As clients begin therapy, I hope they feel they are building a relationship with someone seeking to be kind, wise, and truth-telling. Not a perfect person. Definitely a fellow human with my own flaws. But someone who will seek to know them, be “for” them in the deepest ways, and be honest with them toward their healing. Therapy is not about giving you advise or telling you what to do. It’s about walking alongside your waking up and growing process.
In the middle, (and sometimes from the beginning!) therapy often feels hard. Wounds are exposed, painful stories emerge, anger pours out, embarrassing insecurities arise. Cleaning out the wound, admitting your part, resetting old habits take time and repetition and humility! It might even feel like you are moving backwards and you are not “getting better.” It might feel like a part of you is dying. Guess what?! It is!! Your Old Self! But there can be no resurrection without death. I join you in how ridiculously painful this can feel!
Types of Therapy I like to use with clients:
Each person who comes to therapy is a unique in their personality, needs, and goals. This is part of why I enjoy the work—it is such a creative process! As I get to know them, I’m looking for which approaches may best make sense of their challenges and help them move toward healing. I find certain lenses helpful ways to see.
In my first version of this website, I proceeded with a section each on several different types of therapy I utilize. Maybe I’ll put it back, but I don’t want to get anyone lost in the weeds, and I just don’t think that any particular tool is the main point.
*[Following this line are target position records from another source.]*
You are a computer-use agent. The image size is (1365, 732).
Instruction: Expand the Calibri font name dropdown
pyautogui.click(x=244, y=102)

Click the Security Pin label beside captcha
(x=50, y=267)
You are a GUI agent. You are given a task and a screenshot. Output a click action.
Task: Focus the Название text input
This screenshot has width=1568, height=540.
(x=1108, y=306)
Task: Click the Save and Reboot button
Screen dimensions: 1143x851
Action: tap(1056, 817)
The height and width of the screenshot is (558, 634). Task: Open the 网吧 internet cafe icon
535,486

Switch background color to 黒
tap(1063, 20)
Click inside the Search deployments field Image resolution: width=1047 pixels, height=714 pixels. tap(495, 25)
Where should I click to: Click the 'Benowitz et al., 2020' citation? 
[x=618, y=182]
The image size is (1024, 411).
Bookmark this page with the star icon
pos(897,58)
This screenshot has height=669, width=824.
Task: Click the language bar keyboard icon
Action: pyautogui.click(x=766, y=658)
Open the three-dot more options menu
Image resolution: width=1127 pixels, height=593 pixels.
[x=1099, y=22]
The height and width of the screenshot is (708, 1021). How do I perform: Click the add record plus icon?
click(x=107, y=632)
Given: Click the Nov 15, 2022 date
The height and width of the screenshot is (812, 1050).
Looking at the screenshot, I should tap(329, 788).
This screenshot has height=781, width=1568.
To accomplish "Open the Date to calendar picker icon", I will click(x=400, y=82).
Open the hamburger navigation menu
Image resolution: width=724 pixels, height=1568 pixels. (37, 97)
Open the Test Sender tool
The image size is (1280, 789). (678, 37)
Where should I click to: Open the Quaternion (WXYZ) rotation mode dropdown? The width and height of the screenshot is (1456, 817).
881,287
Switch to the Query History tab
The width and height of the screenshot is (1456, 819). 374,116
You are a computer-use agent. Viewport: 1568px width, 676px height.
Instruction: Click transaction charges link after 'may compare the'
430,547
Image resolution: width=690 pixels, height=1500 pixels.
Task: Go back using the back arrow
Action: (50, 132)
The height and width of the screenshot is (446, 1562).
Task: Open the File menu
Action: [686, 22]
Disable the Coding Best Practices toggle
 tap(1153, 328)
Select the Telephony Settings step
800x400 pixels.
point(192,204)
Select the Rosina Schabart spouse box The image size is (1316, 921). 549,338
So let me be much more brief, and not at all complete:
I use tools that help me understand a person’s biology and emotions: Polyvagal theory and tools, Somatic tools, Interpersonal Neurobiology, and Psycho-education.
I use tools that help me understand a person’s patterns of relationships, and what relational change looks like, often derived from their family of origin: Attachment Theory, Family Systems Theory, Internal Family Systems, and the Enneagram
I use tools that help me address resolving the overwhelm of traumatic incidents: Internal Family Systems, Somatic tools, and Eye Movement Desensitization and Reprocessing (EMDR).
Again, all of these are just tools. They help name Old stuff, make sense of what is going on inside and in our relationships, and give a vision toward healing. None of them are magic wants or guarantee healing. Feel free to ask questions if you have them!
Final words on therapy…
Now I’m going to say something kinda woo-woo, are you ready?
My best resource is not a technique. It’s about learning to offer a present, being-freed-Me, to be with another person. A me that is listening to the Spirit of Love while I sit with another person and learning to give that away. It’s about learning to shine the Light in dark places and not be afraid when it snarls back at me. The tools are helpful for seeing stuff, but it’s the Love that holds the POWER to destroy the darkness and heal a broken heart. Does it give you chills? Kinda makes me want to wail, and sing.